Activity
Copy, from the data below, every line that has "agent" in it.

Data section
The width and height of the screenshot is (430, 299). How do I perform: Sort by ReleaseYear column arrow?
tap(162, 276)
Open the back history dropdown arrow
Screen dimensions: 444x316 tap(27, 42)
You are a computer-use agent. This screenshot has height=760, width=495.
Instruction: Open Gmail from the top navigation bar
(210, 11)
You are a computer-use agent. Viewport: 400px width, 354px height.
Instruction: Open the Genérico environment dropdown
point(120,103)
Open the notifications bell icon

Solution below
You are a computer-use agent. This screenshot has height=760, width=495.
You are a computer-use agent. Viewport: 400px width, 354px height.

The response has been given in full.